You can only legally drive it for 90 days, then you have to either matriculate it onto Spanish plates, or send it back. 

Jo xxx


----------



## snikpoh (Nov 19, 2007)

jojo said:


> You can only legally drive it for 90 days, then you have to either matriculate it onto Spanish plates, or send it back.
> 
> Jo xxx


... or scrap it. 

This is quite legal in Spain provided it has been exported from UK correctly (NOTE - one must notify DVLA that it is being exported).!


----------



## Rabbitcat (Aug 31, 2014)

What sort of cost would it be to make a UK car fully legal, registered etc. Thanks very much


----------



## thrax (Nov 13, 2008)

Around €1000 although this will vary depending on the age and make and value of the vehicle as well as the area in which it is being done. Ours cost €500 but a friend was set back €1500. Same vehicle, different regions.


----------



## Rabbitcat (Aug 31, 2014)

Thanks Thrax

Have a bash at my question on the thread " Selling UK car in Spain"


----------



## baz (Apr 21, 2009)

I took the car over last year for 6 months but brought it back to the UK as my insurance only allowed 6 months. While there I noticed quite a few UK GB plates in the area. jojo says only 90 days legally??? Really? Direct Line covered me for 180 days. I could of actually stayed longer but didn't want to risk it. It seems a bit of a grey area. Has the law there changed from 180 to 90 days recently?


----------



## baz (Apr 21, 2009)

Rabbitcat said:


> Thanks Thrax
> 
> Have a bash at my question on the thread " Selling UK car in Spain"
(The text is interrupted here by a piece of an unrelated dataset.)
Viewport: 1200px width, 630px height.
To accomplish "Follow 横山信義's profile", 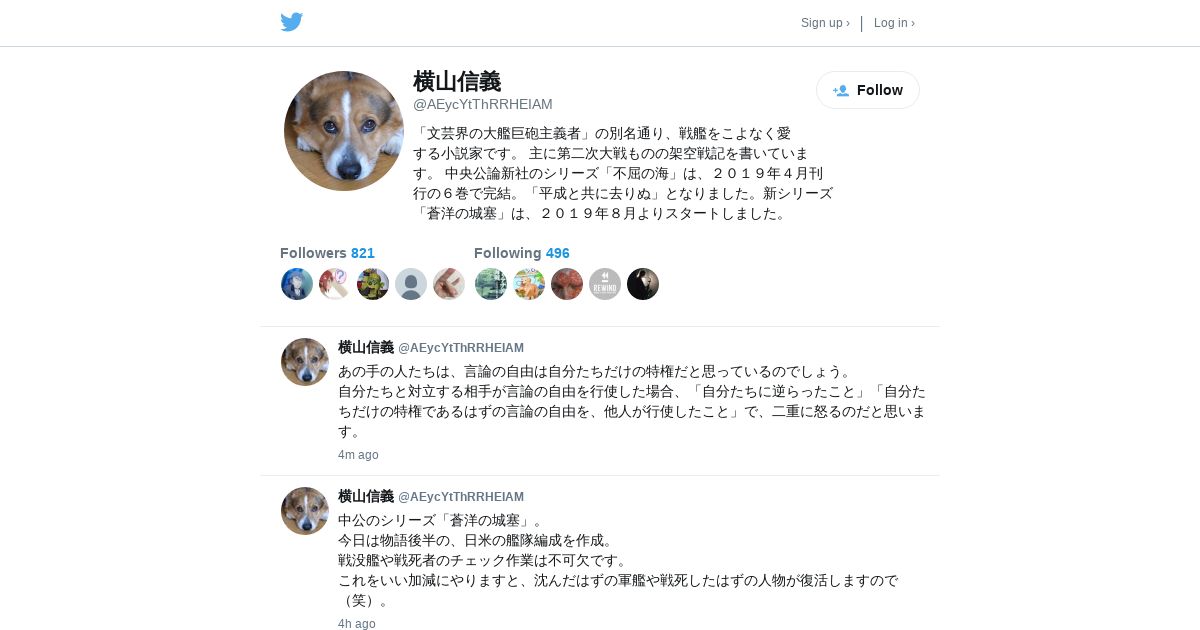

Thanks - I'll try to find it


----------



## davexf (Jan 26, 2009)

Hola

If you intend to become a resident then you must start the matriculation process after 90 days - However, if you are in Spain on holiday and will return to your own country, then you can be on holiday for 180 days. 

Having said that, different Guardia interpret in different ways 

Davexf


----------



## Williams2 (Sep 15, 2013)

davexf said:


> Hola
> 
> If you intend to become a resident then you must start the matriculation process after 90 days - However, if you are in Spain on holiday and will return to your own country, then you can be on holiday for 180 days.
> 
> ...


There's also a grey area concerning foreign workers on temporary employment
contracts in Spain - who ( so long as their contract doesn't exceed the 180 days )
would resist matriculation and conversion to Spanish plates - if their next job
takes them back home to their home country.
That is they have no intention of becoming permanent residents in Spain because
their next job offer could be outside Spain or even back home.


----------



## baldilocks (Mar 7, 2010)

baz said:


> I took the car over last year for 6 months but brought it back to the UK as my insurance only allowed 6 months. While there I noticed quite a few UK GB plates in the area. jojo says only 90 days legally??? Really? Direct Line covered me for 180 days. I could of actually stayed longer but didn't want to risk it. It seems a bit of a grey area. Has the law there changed from 180 to 90 days recently?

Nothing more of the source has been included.